Attribution graphs give us a picture of which features matter and how they connect, but they don't tell us what those features represent. For a graph to be genuinely interpretable, we need human-readable labels for each node. This is where automated interpretability (autointerp) comes in.

If you completed the exercises in section 1.3.3 (Automated Interpretability), you already have a full autointerp implementation that you can apply here. That section covers the full pipeline: collecting max-activating examples for a latent, passing them to an LLM to generate natural-language explanations, and scoring those explanations. All of those tools transfer directly to labelling attribution graph nodes.

One key advantage of combining autointerp with attribution graphs is cost: a pruned attribution graph typically contains only 10-50 active latent nodes, compared to the thousands or millions of latents in a full SAE/transcoder. This means you can afford to run high-quality explanation generation (e.g. using a large model with many examples per latent) on every node in the graph, which would be prohibitively expensive across the full set of latents.

Here's one concrete approach:

  1. Identify the top-k latent nodes in your pruned graph (those with highest influence scores). The result.graph object stores which latents were kept and their activation values. You can iterate over nodes with:
for node in result.graph.nodes:
    if node.node_type == NodeType.LATENT:
        layer, ctx_idx, feature = node.layer, node.ctx_idx, node.feature
        # ... fetch or generate explanations for this latent
  1. Fetch or generate explanations for each latent. If Neuronpedia has explanations for your SAE release, fetch them with get_autointerp_df from 1.3.3. Otherwise, collect max-activating examples with fetch_max_activating_examples and run your LLM-based explanation pipeline. Since there are so few nodes, you can afford to be thorough.

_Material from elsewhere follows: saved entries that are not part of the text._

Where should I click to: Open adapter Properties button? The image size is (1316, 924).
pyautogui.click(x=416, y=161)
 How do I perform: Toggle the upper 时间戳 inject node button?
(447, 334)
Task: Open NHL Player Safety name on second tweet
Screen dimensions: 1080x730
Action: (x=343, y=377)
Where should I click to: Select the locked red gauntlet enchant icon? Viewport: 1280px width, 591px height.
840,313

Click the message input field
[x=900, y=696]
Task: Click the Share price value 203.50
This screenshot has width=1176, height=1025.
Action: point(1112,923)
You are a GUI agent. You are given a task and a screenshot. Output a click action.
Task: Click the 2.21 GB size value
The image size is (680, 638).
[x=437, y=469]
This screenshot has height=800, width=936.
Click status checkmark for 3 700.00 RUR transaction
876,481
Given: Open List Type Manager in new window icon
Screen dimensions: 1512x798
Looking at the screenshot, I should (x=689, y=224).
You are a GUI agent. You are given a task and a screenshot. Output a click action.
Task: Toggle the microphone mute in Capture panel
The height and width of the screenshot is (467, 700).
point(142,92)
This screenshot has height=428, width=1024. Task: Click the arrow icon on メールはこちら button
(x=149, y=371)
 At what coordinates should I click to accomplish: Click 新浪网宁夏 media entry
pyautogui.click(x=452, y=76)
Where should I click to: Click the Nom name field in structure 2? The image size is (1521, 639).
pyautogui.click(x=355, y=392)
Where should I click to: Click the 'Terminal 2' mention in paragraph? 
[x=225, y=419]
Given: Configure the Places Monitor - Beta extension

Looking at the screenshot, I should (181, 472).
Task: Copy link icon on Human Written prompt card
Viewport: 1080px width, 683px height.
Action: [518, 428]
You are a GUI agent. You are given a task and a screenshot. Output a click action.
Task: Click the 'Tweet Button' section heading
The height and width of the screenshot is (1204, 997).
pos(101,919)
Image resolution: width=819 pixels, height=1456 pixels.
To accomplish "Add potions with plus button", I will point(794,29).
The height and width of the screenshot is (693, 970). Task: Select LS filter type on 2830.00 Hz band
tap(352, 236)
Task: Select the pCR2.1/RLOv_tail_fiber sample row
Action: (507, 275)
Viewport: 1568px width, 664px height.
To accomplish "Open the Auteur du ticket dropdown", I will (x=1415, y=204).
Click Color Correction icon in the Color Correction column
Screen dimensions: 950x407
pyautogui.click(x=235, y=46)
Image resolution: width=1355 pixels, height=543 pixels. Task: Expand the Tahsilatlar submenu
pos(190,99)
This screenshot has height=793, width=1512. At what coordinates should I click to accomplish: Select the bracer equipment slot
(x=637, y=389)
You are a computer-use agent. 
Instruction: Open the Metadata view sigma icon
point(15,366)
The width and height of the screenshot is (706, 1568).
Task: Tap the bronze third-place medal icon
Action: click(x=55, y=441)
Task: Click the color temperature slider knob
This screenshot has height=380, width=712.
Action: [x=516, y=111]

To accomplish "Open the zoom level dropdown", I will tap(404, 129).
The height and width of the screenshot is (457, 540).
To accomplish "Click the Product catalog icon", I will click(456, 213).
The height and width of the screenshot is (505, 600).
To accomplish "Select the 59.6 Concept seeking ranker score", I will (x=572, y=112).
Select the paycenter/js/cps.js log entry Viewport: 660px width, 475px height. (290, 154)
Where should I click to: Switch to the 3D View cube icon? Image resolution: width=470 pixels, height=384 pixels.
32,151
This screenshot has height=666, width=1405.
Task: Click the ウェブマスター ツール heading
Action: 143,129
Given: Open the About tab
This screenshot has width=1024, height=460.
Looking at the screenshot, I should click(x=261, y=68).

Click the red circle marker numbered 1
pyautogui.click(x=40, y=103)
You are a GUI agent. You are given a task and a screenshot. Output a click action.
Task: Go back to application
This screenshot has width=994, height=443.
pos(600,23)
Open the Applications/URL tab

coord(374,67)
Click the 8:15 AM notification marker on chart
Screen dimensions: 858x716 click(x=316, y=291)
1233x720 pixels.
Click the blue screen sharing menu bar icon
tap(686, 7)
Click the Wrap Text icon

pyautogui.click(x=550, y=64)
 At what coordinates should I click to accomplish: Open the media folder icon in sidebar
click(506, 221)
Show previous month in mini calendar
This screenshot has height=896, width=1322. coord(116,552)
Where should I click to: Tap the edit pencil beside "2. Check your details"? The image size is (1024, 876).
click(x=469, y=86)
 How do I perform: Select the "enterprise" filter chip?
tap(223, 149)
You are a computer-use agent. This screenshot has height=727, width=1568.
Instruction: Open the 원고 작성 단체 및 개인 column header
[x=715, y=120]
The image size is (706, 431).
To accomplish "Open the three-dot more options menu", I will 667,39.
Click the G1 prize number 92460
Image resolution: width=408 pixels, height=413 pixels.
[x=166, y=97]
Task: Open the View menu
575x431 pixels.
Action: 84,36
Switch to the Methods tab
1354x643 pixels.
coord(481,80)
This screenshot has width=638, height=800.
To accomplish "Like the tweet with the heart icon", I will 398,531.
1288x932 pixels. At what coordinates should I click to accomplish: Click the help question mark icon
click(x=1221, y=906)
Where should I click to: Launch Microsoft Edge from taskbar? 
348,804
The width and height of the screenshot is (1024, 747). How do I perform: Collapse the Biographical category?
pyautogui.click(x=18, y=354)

  2. Annotate your attribution graph by adding the explanation text to each node's label in the visualization.

This is left as open-ended exploration rather than a structured exercise, since the implementation depends on how you structured your autointerp code in 1.3.3 and whether Neuronpedia hosts explanations for the transcoders you're using. A good starting point is to pick one of the circuits from section 4 (e.g. the Dallas circuit) and generate explanations for its top 5 most influential latent nodes.